## WHAT TO WORK ON
From the data below, retype exactly the lines starting with the one that contains "You are a computer-use" and ending with the one that contains "Select the Angelika Cheng answer row", both included.

## DATA RECORDS
= Beginning of Section =

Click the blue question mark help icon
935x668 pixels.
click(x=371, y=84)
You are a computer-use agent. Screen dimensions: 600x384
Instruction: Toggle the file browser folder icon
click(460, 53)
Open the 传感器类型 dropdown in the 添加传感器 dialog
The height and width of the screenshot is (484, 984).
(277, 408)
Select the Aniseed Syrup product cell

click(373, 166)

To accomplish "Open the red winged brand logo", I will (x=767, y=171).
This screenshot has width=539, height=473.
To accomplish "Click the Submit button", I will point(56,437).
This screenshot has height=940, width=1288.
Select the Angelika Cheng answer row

= End of Section =
= Beginning of Section =

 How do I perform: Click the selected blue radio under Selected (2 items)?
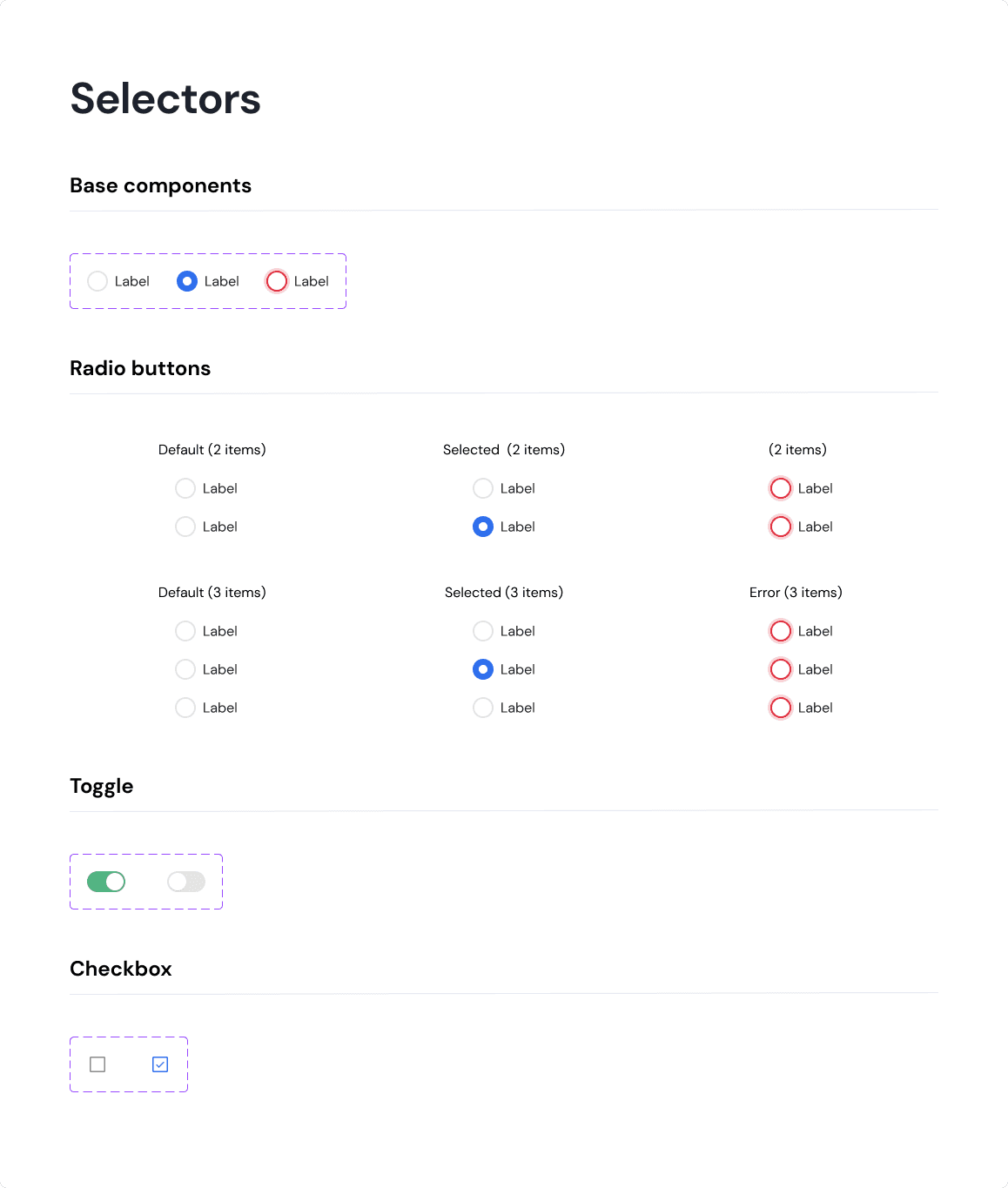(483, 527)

= End of Section =

## ANSWER AREA
You are a computer-use agent. Screen dimensions: 600x384
Instruction: Toggle the file browser folder icon
click(460, 53)
Open the 传感器类型 dropdown in the 添加传感器 dialog
The height and width of the screenshot is (484, 984).
(277, 408)
Select the Aniseed Syrup product cell

click(373, 166)

To accomplish "Open the red winged brand logo", I will (x=767, y=171).
This screenshot has width=539, height=473.
To accomplish "Click the Submit button", I will point(56,437).
This screenshot has height=940, width=1288.
Select the Angelika Cheng answer row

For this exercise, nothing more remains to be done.